Giftedness is described as the ability to apply logic, thought, and high intelligence beyond one’s general peer group or age set. These individuals are often top performers, high or over achievers, and may have perfectionist personality traits. Gifted children are often identified in school when they are able to excel beyond their years in a specific activity, interest, or subject. Today, adult giftedness can be found in about 20 million people, and it is unknown whether it is a result of genetics or a variety of environmental, social, and personality factors.
Adult giftedness is most notable in our most honored and famous inventors; Einstein, Beethoven, and other geniuses in history who have made world-changing contributions that will exceed even our lifetimes. Gifted women have often been overlooked in the past; their contributions to society, the arts, and education have become prevalent after educational equality and was allowed in this century.
A gifted adult in today’s world may be considered an everyday genius, as Mary Elaine Jacobesn, author of the book “Everyday Genius” explains.

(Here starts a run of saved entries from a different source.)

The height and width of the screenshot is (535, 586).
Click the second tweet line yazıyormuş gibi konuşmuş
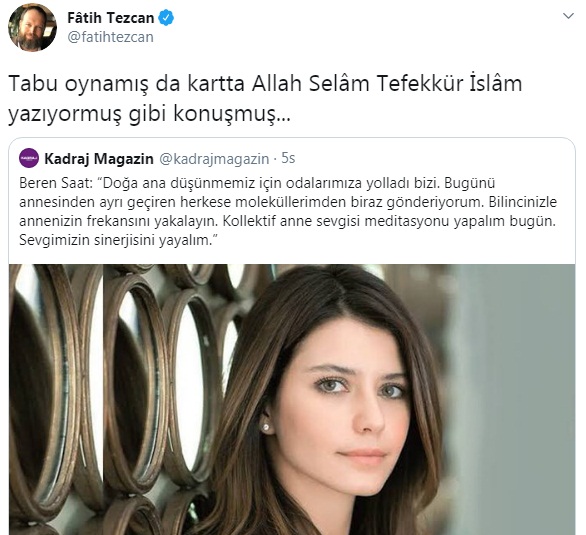pyautogui.click(x=149, y=114)
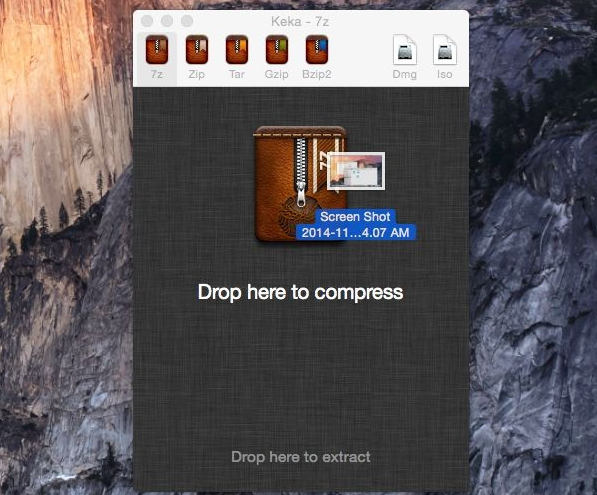Screen dimensions: 597x495
Task: Close the Keka window
Action: (147, 21)
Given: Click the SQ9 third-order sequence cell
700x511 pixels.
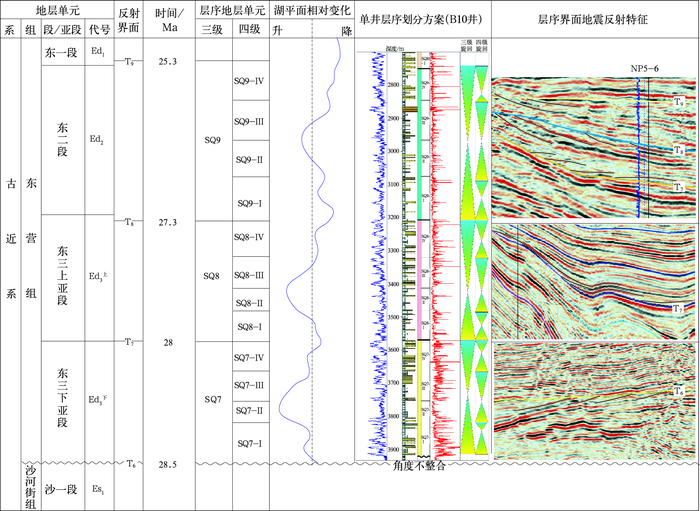Looking at the screenshot, I should [x=213, y=140].
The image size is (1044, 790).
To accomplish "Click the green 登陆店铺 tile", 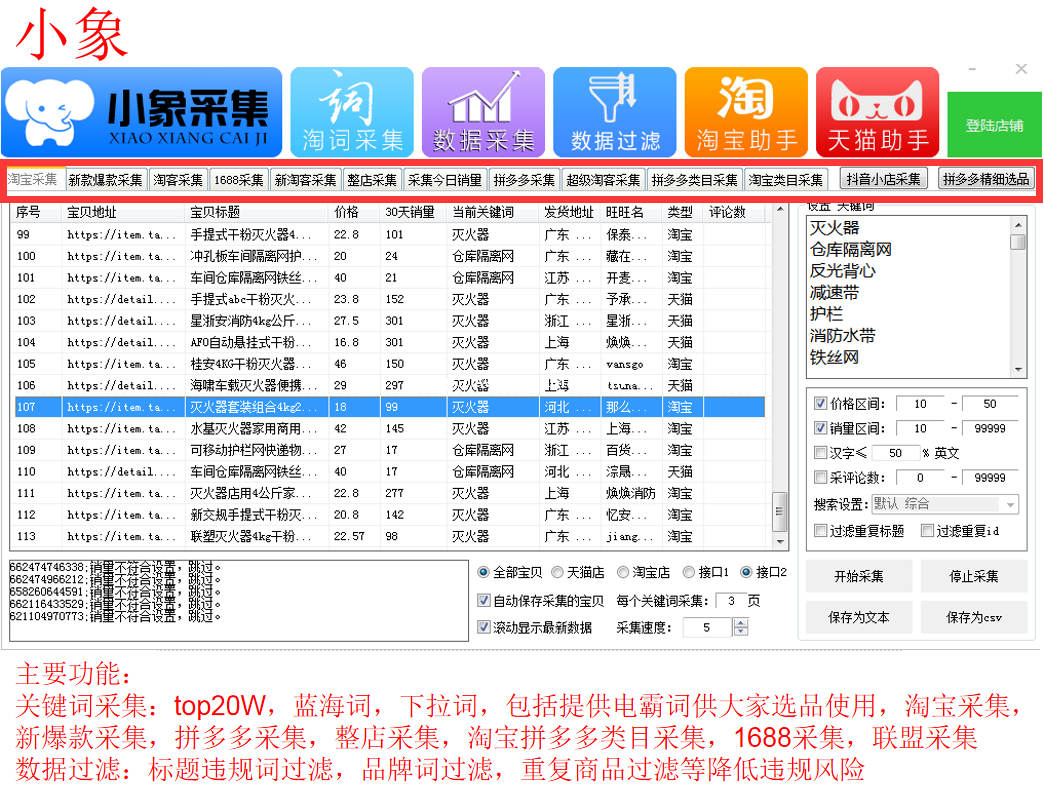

Approximately 20 million adults have an innate nature and capability that provides a wealth of opportunity for creativity and accomplishment to manifest. Adult giftedness is often overlooked; these adults possess unique traits of intelligence, artistic ability, profound thinking and insights, and do not necessarily have a single, dominating talent. Instead, these thinkers are able to engage in frequent ‘lateral thinking,’ and may often be described as over-sensitive.
It is these very over-sensitivities and thinking processes that enable them to create at a high level, solve complex problems, and think in a multi-dimensional approach. It is not a common approach to life in general; in fact, it may even create a pattern of underachievement, self-sabotage, and relationship problems when not cultivated appropriately. When a gifted adult can harness and acknowledge their capabilities, fantastic results can emerge!
The ‘multiple intelligences’ of gifted adults become apparent when undertaking both simple and complex tasks. Oftentimes, the person is able to break apart and learn the lessons or techniques very quickly, and soon solves future or present problems with little guidance or direction. This is a strong trait and very valuable characteristic when applied to productive and creative work. Another skill is the ability to memorize and apply information at a high rate. Rote memorization serves no purpose when it cannot be applied to a task, but gifted adults ‘learn how to learn’ and can thus control their thoughts and new information to generate actual results. Adult giftedness bears skills and talents that allow them to learn music, foreign languages, and other general subjects at an accelerated pace and with ease. This in turn serves them well in a variety of interests and pursuits. Emotional sensitivity and intelligence provides a wealth of information on ‘reading people’ and being acutely aware of even strangers feelings, reactions, and general well-being.
Innovators, inventors, geniuses, programmers, and future business developers are just a few of the industries that you will find giftedness. However, many undiscovered gifted adults are found in service industries, ‘simple’ jobs, and areas where they have found a need to resort to self-employment upon frustration with limitations for their own growth. Adult giftedness does not always ensure success, even in the work world. When the talents and traits of the gifted adult clash with a workplace or organization’s motivations or mission, there can be a great deal of anxiety and lost potential. To overcome this obstacle, the gifted adult must acknowledge the skills and traits that serve both themselves and their work environments the best. For example, one consistent attribute is that of self-organizing and systematizing. Adult giftedness can be an excellent opportunity in the work world for information research, high-level administration, project management, or fields that involve complex problem-solving with limited data.
On a personal and social level, gifted adults also tend to challenge themselves in order to grow; they have an innate ability to set both personal and work goals, independent of their actual environment. They work towards their potential, seeking out ways to be constructive and productive. They are often labeled as ‘overachievers’ but this can benefit them considerably in the long run. Creativity in their personal lives provides many opportunities for self-analysis, daydreaming, and innovative ideas and unique thoughts. Adult giftedness parallels qualities of gifted children; both groups have been identified as having heightened receptivity. This high-level of sensitivity to both themselves and others provides often causes a need to be perfectionists in behavior, action, and even thought.
The life of a gifted adult can be exceptional, full of achievement, and very satisfying. However, adult giftedness does bear the risk that certain characteristics or traits may go unfound, hidden, or misunderstood if they are not cultivated or encouraged appropriately. Organizations such as the International Society for Gifted Adults and Advocates are working on identifying adult giftedness amongst the population, and to encourage their growth, opportunity, and better understanding. The loss of human potential can be a significant impact to tomorrow’s future; both young and old bright minds can surely find peace and harmony with their environment where they can accept and use their exceptional talents for a greater purpose.